Quote:
Originally Posted by
drbaltazar 
battery have evolved a lot but so did our energy requirement !(luxury)they couldnt dream of an electric car or a hybrid in the past ,now they can!
This is the problem...
We make our chips smaller, so that we can do the same work for less power better TFLOP/Watt, but we always want more power, so we end up using the same or more Watts...less than 10 years ago a high end PC would require a 300W PSU (with worse efficiencies etc mind you)...now we have "need" for 500W+ PSUs...slightly better PSU efficiency cannot make up the difference...
We make engines that can do more than 10 miles / gallon on those tracks? - Great, lets make bigger engines so that we don't ruin the trend.
We make even more efficient engines that lower consumption while bringing vastly more power on demand? Great, we always needed that 0-60/0-100 5.5 sec 2 metric ton SUV...
We get more efficient in what we do and how we use power, yet instead of lowering our footprint, we just consume more till we match or we surpass our current one...otherwise it is not thought as progress.
Doing what a PIII did 10 years ago with 1/10th the power, is lame. We get cell phones that do more than that. But it is still lame...we need the desktop, the laptop, the cell, the tablet that all can do that...
Now we will get better batteries...once more, as batteries is probably one of the fastest growing / evolving sectors in the technologies involved with portable devices.
Will we say
"great, my iPhone now can last for 3-4 days for the same consumption", or will we go
"great - I can push 3 times the performance now without losing running time"....

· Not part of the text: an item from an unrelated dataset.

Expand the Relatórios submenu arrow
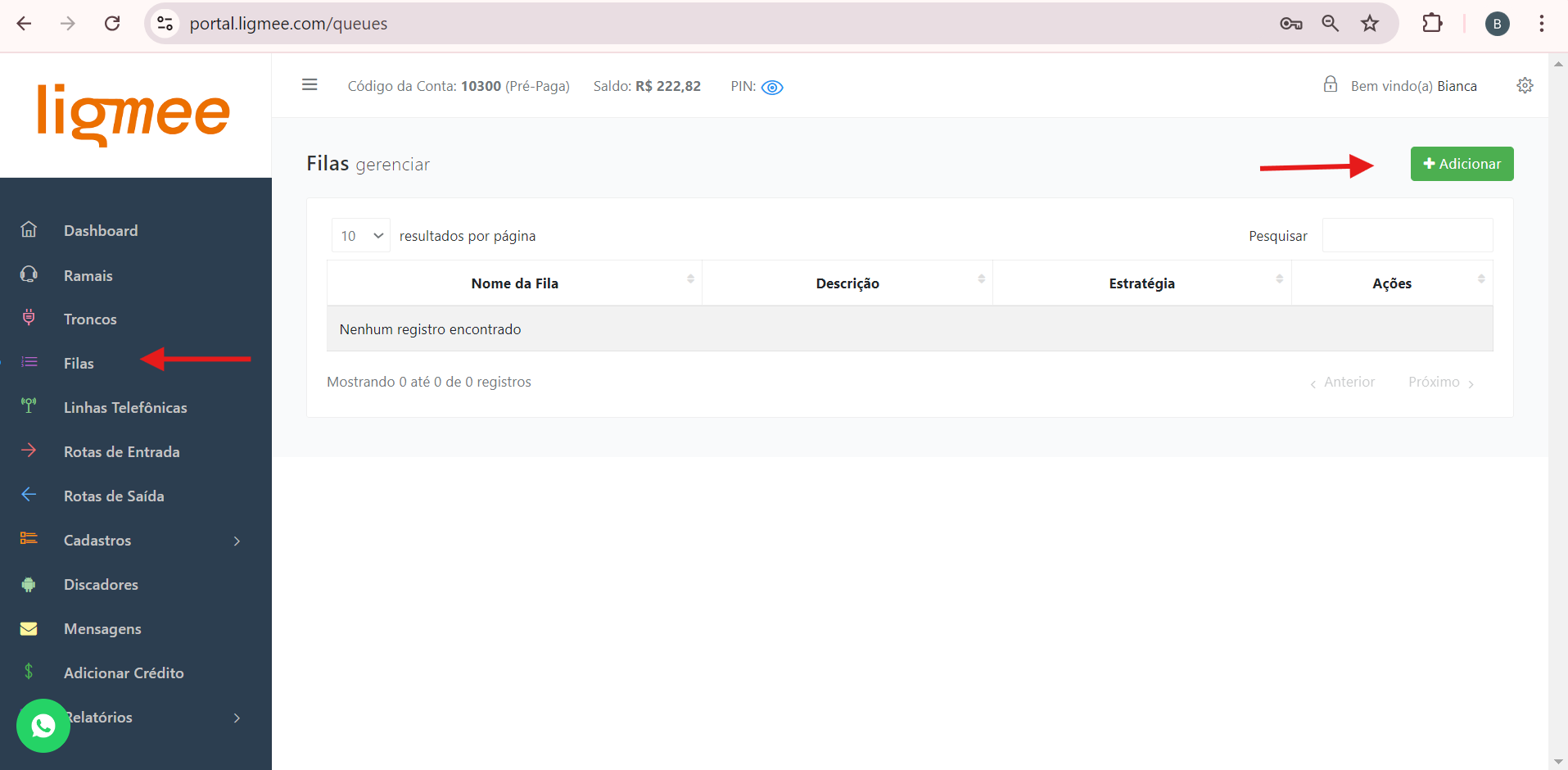This screenshot has width=1568, height=770. (237, 718)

most likely the 2nd will have a better impact on sales, so we will go the 2nd option (still remember my 1st Li-Pol cell phone, a nokia 6310i that could last 9-10 days on a single charge).
Today in the US, the average person consumes 50x more than the average person in the developing countries, using imported resources under shady conditions, and relying on abused workforce to outsource production. Yet lowering our "standards" is preposterous. Is against progress.